Look through the records below, and whenever a line contains "beside", copy it.
========
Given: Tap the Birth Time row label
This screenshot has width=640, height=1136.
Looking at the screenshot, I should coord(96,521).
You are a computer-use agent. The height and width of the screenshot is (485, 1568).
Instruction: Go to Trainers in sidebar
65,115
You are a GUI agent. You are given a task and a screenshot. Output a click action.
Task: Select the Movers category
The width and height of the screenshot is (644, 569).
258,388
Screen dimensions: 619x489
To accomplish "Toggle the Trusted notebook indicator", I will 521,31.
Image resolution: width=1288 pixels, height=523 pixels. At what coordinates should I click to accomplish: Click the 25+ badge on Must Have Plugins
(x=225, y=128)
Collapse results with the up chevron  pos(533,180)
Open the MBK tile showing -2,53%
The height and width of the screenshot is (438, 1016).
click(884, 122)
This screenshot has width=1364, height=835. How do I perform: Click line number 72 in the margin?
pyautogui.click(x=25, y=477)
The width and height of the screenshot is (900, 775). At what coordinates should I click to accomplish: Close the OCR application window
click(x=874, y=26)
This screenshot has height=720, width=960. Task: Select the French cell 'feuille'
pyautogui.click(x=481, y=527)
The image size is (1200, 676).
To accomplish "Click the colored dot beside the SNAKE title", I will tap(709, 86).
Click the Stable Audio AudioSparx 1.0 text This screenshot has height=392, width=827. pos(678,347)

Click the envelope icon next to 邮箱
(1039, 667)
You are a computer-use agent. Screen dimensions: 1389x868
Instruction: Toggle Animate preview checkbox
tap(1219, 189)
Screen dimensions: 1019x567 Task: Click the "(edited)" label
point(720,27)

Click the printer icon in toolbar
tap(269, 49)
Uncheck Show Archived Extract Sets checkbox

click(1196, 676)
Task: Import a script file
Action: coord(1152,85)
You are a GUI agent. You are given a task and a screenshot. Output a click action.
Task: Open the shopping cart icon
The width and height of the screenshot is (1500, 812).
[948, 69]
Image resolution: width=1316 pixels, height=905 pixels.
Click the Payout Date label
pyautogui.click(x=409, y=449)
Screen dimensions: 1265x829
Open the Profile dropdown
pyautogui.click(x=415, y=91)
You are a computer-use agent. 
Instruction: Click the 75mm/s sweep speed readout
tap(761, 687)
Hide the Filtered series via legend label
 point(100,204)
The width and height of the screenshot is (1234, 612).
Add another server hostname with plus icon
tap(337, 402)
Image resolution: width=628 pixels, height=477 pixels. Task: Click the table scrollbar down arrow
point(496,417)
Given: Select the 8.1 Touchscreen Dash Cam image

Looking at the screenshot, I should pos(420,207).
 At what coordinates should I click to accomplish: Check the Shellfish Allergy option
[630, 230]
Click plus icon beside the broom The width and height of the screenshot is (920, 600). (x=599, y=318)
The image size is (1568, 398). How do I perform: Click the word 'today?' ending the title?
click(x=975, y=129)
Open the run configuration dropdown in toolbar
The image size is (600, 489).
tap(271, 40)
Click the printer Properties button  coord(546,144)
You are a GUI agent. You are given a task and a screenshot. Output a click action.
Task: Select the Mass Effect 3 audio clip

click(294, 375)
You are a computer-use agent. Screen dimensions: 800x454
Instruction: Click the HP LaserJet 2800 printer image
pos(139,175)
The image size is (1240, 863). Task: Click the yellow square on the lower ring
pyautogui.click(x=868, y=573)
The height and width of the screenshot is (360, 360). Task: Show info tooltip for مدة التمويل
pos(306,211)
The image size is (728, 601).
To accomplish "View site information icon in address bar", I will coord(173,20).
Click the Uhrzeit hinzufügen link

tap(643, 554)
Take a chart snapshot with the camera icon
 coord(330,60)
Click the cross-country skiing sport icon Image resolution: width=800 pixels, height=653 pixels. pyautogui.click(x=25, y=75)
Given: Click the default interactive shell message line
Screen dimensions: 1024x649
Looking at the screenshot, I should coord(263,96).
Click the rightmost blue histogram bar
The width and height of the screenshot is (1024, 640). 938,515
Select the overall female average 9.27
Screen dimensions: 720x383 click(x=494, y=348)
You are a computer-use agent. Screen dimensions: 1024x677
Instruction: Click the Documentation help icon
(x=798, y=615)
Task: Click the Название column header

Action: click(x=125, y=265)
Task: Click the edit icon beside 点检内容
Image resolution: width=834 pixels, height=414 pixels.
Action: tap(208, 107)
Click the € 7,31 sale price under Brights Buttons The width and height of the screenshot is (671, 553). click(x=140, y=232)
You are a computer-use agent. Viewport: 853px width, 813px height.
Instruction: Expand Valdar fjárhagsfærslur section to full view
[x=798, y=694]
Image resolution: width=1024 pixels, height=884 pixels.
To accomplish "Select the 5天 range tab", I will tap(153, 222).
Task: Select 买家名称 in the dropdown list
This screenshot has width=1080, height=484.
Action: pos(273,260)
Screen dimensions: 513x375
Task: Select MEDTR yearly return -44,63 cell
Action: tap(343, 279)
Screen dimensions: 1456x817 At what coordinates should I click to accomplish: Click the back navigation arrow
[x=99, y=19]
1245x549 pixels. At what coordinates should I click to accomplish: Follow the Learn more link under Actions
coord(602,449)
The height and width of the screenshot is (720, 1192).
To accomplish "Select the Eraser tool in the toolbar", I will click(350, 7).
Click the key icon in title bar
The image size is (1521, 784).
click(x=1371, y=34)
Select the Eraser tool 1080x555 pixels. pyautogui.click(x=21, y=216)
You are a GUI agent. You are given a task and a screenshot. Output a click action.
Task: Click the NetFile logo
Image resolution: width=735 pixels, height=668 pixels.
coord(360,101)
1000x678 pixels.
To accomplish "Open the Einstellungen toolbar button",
========
● **Solution to this exercise**:
To accomplish "Click the colored dot beside the SNAKE title", I will tap(709, 86).
Click plus icon beside the broom The width and height of the screenshot is (920, 600). (x=599, y=318)
Task: Click the edit icon beside 点检内容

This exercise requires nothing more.